Aaron Brazell notes, as many have, that it’s amusing to watch the apoplexy aimed at Julian Assange and WikiLeaks for posting stolen classified documents while his co-conspirators in the mainstream press publish them with next to no criticism.    But Aaron moves from this to make a more novel argument, namely that Assange is threatening to topple what’s left of the traditional media business model.


he media is on the sideline, their power usurped from this rogue operative with a rogue website. Instead of the New York Times or Washington Post benefitting from the receipt of leaked information as has been the case in their traditional past (see Watergate), an upstart “news organization” is stealing their thunder. Sure the Times and a variety of other media outlets were given the data eventually, but the arbiter of information was no longer them.


While the media wrings their hands over a contrived battle between the morality of publishing leaked, national security documents and preservation of national secrets, the bigger capitalistic battle is happening and that overshadows journalistic sense of responsibility.


The ability to be first is being tainted here. While Wikileaks promises to distribute new information, acting as a benevolent dictator, to news organizations, these news organizations are capitulating their responsibilities simply to make sure they have some crumbs off of Assange’s table.


No one, certainly, is suggesting that news outlets should become a lap-dog, as I have heard toss around, of the government, bowing to their every will and whim. Certainly not, lest we live in a Communist system. However, the media is expected to operate in a suitably responsible way.


In this case, the media knows that they are on the outs. In a last gasp of industry-pride, they have sacrificed themselves in a last-ditch effort to remain relevant. Put in another way, they have come to serve themselves instead of the people they exist to serve.


I’m not sure I agree with either part of this.


WikiLeaks and Newspaper Profits


First, it’s true that the Internet has been killing the old business model based on advertisements in printed copies.  And WikiLeaks is to some extent furthering this.  But, as it is, WikiLeaks is only important because hundreds of reporters from well established newspapers are sifting through the piles of mostly worthless documents to ferret out what’s interesting and distill it for their readership.
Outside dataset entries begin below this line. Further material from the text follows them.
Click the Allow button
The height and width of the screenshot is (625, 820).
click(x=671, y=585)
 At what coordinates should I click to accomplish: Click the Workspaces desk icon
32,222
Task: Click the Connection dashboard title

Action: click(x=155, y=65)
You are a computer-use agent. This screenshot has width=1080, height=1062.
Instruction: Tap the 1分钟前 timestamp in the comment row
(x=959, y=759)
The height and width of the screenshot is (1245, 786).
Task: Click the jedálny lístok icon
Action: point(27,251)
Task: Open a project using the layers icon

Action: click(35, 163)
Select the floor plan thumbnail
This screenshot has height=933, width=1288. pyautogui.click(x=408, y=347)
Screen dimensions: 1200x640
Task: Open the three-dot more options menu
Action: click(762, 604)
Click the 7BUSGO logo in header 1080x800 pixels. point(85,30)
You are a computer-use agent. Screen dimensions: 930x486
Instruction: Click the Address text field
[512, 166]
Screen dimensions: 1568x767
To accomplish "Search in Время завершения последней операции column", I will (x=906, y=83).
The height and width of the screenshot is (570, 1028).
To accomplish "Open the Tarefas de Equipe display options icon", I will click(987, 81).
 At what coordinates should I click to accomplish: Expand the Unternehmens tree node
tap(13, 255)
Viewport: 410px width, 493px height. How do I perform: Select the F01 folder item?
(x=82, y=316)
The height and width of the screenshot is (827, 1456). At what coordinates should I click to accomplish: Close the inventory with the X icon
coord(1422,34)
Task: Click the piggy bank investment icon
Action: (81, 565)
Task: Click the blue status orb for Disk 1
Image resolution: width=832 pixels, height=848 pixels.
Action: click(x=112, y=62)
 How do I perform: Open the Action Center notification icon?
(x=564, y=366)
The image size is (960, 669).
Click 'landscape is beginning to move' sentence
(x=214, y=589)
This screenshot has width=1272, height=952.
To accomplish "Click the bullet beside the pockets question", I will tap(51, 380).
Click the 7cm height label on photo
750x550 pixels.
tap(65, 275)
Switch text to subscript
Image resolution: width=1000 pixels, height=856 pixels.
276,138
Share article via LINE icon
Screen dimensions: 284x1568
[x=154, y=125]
The upshot is that Assange is handing these papers mini-scoops and exciting stories to cover, thus boosting their bottom line.   By contrast, I haven’t the foggiest notion of how Assange is making any money off of this.


Now, it’s conceivable that Assange could bypass the Guardian, Times, and others and simply dump them out there for crowdsourcing.  Maybe Josh Marshall and the TPM gang or Arianna Huffington’s minions over at HuffPo would do the sorting, instead.   But right now, the threat to the mainstream media is minuscule at best.


WikiLeaks and Journalistic Ethics


Is the press here ignoring the real risks of going public with classified documents that could ostensibly cause real harm to their publics?  Maybe.  Then again, this is hardly the first time.   Leaks are the bread and butter of scoop journalism and they have been for some time.


Further, it appears — granted, we have nothing to go on but the publishers’ own accounts of the process — that the newspapers in question actually took the risks seriously, carefully vetting the information before going to press.   The NYT, especially, seemed to bend over backwards to get commentary from the US Government and to pass along any objections and their own redactions to other papers who’d received the dumps.


Beyond that, once Assange made the documents publicly available on the Internet, the only thing the editors would have achieved by refusing to report on what was in them was to lose money.  Someone was going to report anything of interest.


Turning full circle, I’d also note that there’s an important distinction between the conduct of the newspapers in question and of the WikiLeaks gang:  The former didn’t encourage the commission of crimes by those entrusted to protect America’s secrets and set up an elaborate conspiracy to make doing so easier.  Yes, they routinely cultivate sources with access to such information and happily abet legitimate whistleblowers.  But they’re not out to create anarchy just for the hell of it.